Jetzt ist es offiziell: Der finnische Handykonzern Nokia wird die Subventionen, die er über sechs Jahre vom Land NRW kassiert hat, nicht zurückzahlen. Stattdessen will er einem Investitionstopf 20 Millionen Euro zuschießen und ein Gründerzentrum in Bochum ins Leben rufen. Das klingt so, als kümmere sich Nokia anständigerweise um den Neuanfang im früheren Montanrevier. Dem ist aber nur teilweise so. Denn in letzter Konsequenz zahlt der Steuerzahler nun mit für die Altlasten, die der Handykonzern durch die Verlagerung seiner Produktion ins rumänische Cluj hinterlässt.

Insgesamt 41 Millionen Euro hat das Unternehmen in den Jahren 1995 bis 2001 vom Land erhalten. Mit dem Geld baute man Nokia unter anderem eine eigene Bahnstation, eine Zufahrtsstraße zum Werkgelände und richtete den Technologiepark nach den Bedürfnissen des Unternehmens aus. Im Gegenzug versprach das Unternehmen, rund 2800 Jobs zu schaffen.

Doch daran hat sich Nokia offenbar nicht gehalten. Zwar beteuerte das Unternehmen stets, die Arbeitsplatzzahlen regelmäßig an die Behörden gemeldet zu haben – ohne dass diese beanstandet wurden. Das bedeutet aber nicht, dass Nokia nicht tatsächlich zu wenig für die Beschäftigung am Standort Bochum getan hat. So sah es das Land im März und verlangte die 41 Millionen Euro, plus Zinsen rund 60 Millionen Euro, zurück.

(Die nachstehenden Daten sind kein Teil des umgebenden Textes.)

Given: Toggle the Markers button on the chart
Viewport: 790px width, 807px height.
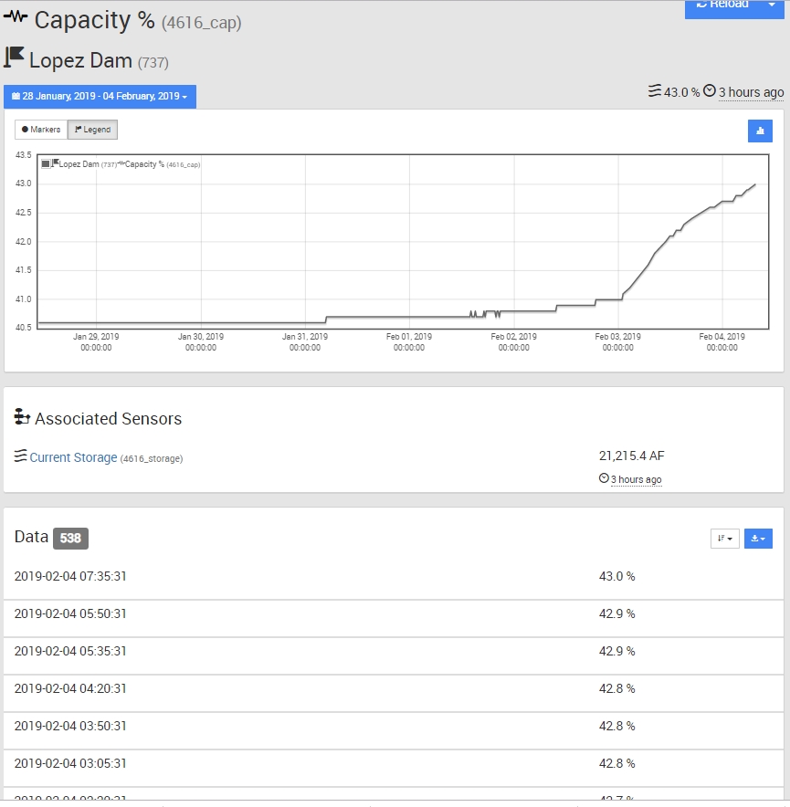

Ob sich das Unternehmen wirklich Subventionen erschlichen hat, wird nun nicht mehr zu klären sein. Denn mit dem zweifelhaften Deal ist der juristische Streit vom Tisch. Nicht aber die Kosten, die in der Vergangenheit dem Staat – und damit den Bürgern - entstanden sind. Weil die Subventionen nicht zurückfließen, haben diese den Aufbau des Technologieparks mitfinanziert, von dem Nokia über Jahre profitierte.

Es dürfte für die schwarz-gelbe Landesregierung schwer werden zu erklären, warum der Konzern nur ein Drittel dessen zahlt, was das Land über Monate so vehement gefordert hat. Und warum stattdessen der Staat mit 20 Millionen Euro Steuergeld in die Bresche springen muss, um wieder für "Wachstum in Bochum" zu sorgen.

Nokia hingegen ist fein raus. Das Unternehmen hat sich des Vorwurfs entledigt, eine "Subventionsheuschrecke" (Rüttgers) zu sein. Und auch die deutschen Kunden haben es dem Handybauer nicht übel genommen, dass er in Bochum am vergangenen Montag sang und klanglos die Werktore schloss. Zwar gaben in den ersten Wochen nach der Schließungsentscheidung drei Viertel der deutschen Kunden an, künftig weniger Nokia-Handys kaufen zu wollen. Doch schon kurz darauf entpuppte sich das als falscher Alarm. Die Verkaufszahlen waren nicht eingebrochen.